### [WHAT TO DO]
Format the data from the line with "Given: Click the upgrade" up to and including the line with "point(1547,66)" as a numbered list, omitting any blank lines.

### [RAW RECORDS]

· · ·

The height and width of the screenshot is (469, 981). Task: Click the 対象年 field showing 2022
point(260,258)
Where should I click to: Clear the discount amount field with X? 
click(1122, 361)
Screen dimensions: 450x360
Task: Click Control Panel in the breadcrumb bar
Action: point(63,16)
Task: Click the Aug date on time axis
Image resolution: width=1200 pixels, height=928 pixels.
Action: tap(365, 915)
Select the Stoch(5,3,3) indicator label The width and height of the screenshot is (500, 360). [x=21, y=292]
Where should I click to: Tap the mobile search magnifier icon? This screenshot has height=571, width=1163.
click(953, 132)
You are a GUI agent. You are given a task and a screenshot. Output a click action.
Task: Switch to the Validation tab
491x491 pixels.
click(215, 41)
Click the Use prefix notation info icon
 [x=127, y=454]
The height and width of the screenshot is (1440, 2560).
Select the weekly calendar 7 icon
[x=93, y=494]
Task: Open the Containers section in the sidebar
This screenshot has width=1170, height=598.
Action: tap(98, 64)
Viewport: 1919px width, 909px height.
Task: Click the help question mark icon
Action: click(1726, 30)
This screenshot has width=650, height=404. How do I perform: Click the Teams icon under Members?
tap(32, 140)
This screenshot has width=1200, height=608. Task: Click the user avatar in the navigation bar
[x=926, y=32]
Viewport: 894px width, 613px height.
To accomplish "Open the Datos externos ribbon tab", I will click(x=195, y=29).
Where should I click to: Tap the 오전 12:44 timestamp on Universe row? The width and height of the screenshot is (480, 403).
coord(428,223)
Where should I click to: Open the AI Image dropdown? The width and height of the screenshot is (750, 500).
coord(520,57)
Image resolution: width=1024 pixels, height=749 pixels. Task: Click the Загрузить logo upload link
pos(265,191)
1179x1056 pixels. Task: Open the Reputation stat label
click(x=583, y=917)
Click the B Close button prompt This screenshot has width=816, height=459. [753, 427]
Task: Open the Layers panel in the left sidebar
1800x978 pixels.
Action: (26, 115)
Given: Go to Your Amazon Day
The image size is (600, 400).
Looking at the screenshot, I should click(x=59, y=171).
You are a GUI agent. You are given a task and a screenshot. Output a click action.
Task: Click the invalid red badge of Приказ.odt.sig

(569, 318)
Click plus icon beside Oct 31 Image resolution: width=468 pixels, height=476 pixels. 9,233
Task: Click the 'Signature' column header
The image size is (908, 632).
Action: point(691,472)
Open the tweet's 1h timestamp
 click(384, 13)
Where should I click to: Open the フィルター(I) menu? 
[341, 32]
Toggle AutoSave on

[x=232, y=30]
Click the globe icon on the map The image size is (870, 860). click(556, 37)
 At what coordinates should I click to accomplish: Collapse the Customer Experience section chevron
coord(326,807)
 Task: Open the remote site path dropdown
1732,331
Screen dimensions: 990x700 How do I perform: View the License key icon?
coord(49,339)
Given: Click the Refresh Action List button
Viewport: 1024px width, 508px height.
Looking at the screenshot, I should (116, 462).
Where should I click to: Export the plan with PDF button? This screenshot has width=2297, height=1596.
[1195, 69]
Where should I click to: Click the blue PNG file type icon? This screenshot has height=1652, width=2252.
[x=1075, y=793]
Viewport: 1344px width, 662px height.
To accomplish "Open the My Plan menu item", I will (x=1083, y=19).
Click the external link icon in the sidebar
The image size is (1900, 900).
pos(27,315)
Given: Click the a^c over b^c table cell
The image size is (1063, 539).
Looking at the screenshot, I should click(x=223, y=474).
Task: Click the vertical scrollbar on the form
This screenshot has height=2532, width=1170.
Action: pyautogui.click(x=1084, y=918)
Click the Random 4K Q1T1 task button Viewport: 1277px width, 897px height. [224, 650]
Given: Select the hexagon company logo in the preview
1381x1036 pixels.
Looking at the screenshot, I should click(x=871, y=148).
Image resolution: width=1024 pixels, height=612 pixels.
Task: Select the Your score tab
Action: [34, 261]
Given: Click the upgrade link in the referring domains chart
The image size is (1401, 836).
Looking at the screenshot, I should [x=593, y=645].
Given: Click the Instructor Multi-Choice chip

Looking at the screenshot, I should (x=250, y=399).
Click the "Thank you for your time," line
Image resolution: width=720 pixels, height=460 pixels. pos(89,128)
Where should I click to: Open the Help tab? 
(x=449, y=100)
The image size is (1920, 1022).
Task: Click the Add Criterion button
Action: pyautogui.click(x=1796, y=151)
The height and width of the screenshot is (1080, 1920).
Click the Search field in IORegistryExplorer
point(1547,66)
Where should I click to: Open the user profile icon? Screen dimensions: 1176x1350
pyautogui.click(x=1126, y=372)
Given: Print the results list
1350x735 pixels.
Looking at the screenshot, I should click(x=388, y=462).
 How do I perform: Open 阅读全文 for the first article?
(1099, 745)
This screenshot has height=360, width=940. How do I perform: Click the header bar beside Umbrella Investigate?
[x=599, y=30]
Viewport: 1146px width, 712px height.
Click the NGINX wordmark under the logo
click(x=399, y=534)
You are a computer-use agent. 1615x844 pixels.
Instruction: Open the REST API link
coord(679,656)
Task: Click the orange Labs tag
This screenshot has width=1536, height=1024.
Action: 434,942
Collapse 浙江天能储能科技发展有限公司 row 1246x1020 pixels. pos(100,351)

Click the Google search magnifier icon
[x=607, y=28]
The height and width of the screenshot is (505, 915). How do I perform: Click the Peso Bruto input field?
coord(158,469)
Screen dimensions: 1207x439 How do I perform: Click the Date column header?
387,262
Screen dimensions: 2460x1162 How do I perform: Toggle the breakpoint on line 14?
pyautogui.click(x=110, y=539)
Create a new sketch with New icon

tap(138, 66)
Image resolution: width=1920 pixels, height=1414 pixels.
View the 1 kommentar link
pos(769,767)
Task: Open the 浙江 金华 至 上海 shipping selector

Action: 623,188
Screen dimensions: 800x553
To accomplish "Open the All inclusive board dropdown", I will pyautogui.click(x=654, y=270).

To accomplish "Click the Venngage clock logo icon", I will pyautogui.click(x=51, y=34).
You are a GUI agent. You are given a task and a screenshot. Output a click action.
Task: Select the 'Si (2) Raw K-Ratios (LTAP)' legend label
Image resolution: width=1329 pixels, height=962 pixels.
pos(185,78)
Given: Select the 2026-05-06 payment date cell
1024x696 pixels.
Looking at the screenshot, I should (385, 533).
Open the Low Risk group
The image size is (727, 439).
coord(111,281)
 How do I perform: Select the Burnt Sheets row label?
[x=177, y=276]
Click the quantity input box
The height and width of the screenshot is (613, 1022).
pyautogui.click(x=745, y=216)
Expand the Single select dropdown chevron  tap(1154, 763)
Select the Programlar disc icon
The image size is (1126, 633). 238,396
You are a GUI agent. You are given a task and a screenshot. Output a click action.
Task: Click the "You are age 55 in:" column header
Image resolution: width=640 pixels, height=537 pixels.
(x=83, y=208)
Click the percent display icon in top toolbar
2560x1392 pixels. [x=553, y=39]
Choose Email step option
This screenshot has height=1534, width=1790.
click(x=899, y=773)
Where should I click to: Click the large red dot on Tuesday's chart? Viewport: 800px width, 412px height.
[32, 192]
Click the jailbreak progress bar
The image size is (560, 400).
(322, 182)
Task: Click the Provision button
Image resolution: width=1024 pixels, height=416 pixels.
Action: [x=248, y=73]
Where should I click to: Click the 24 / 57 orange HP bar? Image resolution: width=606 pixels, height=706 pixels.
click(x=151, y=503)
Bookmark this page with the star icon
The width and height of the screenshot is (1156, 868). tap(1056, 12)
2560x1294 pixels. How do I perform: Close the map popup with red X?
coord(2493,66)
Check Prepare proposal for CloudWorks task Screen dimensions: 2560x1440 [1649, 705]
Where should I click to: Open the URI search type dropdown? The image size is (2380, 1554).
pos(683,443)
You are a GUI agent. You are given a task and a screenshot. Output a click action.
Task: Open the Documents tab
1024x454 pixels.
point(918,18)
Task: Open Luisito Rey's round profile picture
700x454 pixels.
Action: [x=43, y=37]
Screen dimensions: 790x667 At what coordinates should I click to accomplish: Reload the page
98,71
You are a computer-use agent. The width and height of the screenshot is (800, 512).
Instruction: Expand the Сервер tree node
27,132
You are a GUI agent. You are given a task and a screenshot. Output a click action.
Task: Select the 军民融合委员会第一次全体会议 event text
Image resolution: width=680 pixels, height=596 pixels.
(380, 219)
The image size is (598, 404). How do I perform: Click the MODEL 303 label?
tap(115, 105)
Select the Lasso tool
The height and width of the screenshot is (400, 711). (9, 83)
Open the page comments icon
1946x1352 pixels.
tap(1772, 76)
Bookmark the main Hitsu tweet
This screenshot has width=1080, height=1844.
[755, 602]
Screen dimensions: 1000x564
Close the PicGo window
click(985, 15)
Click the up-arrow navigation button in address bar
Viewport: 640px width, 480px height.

· · ·

### [EXERCISE ANSWER]
1. Given: Click the upgrade link in the referring domains chart
2. The image size is (1401, 836).
3. Looking at the screenshot, I should [x=593, y=645].
4. Given: Click the Instructor Multi-Choice chip
5. Looking at the screenshot, I should (x=250, y=399).
6. Click the "Thank you for your time," line
7. Image resolution: width=720 pixels, height=460 pixels. pos(89,128)
8. Where should I click to: Open the Help tab? 
9. (x=449, y=100)
10. The image size is (1920, 1022).
11. Task: Click the Add Criterion button
12. Action: pyautogui.click(x=1796, y=151)
13. The height and width of the screenshot is (1080, 1920).
14. Click the Search field in IORegistryExplorer
15. point(1547,66)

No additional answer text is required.